**Material for this task:**
________________

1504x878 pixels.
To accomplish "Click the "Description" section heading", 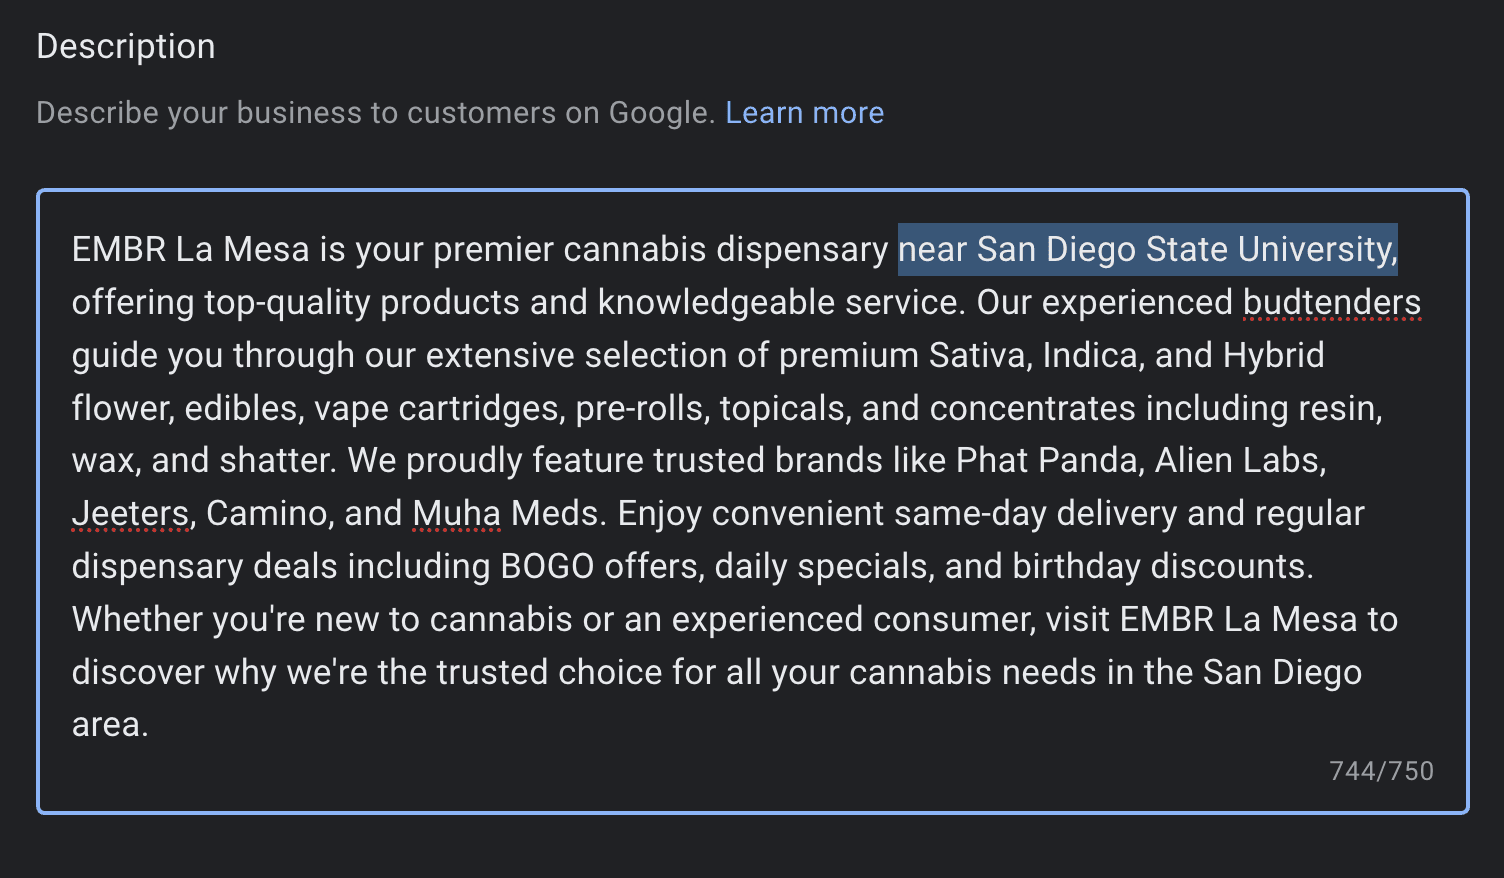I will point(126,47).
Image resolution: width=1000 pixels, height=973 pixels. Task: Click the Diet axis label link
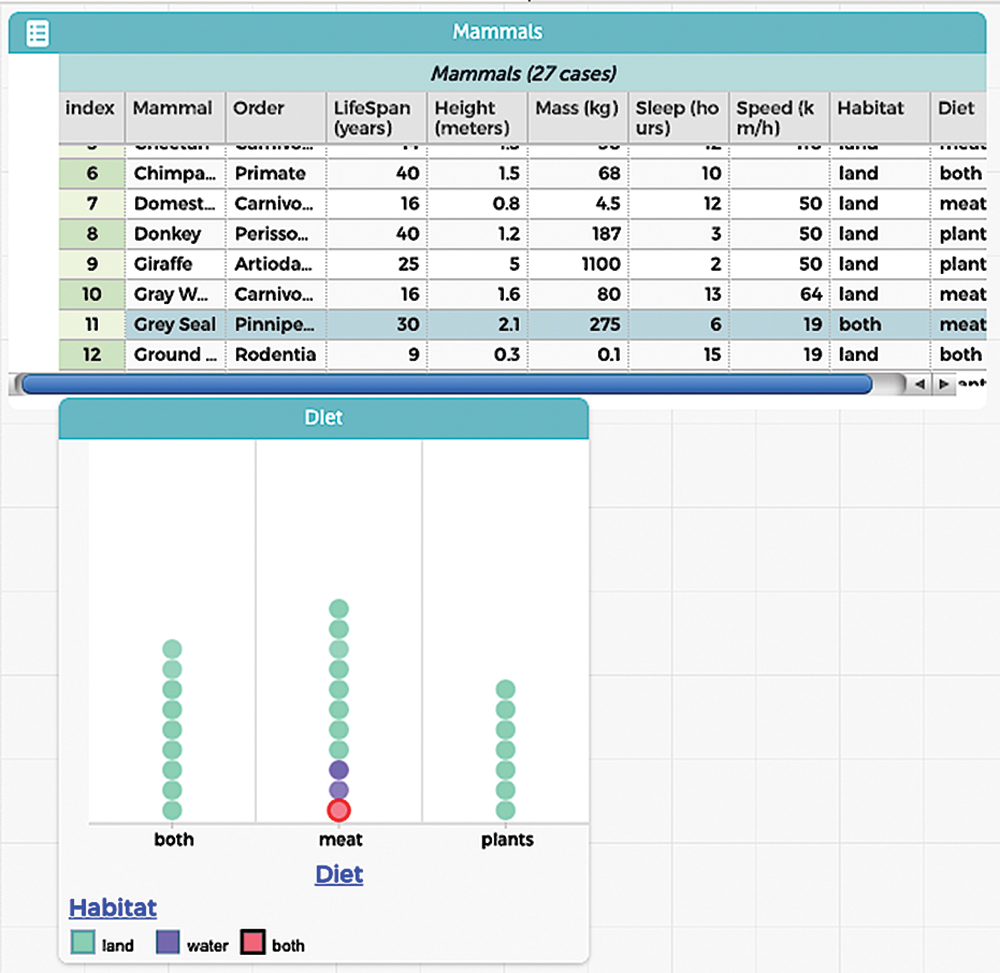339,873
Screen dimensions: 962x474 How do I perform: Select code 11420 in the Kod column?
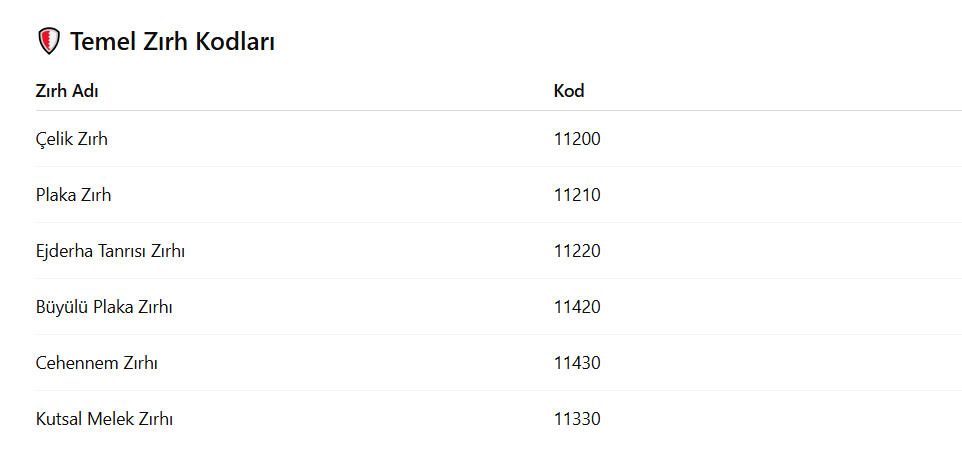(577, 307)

________________

**Work instructions:** Beginning with the line that contains "Image resolution: width=1000", reproduce every line through the end of the records above exactly, leaving pictures out.

**Task solution:**
Image resolution: width=1000 pixels, height=973 pixels. Task: Click the Diet axis label link
339,873
Screen dimensions: 962x474 How do I perform: Select code 11420 in the Kod column?
(577, 307)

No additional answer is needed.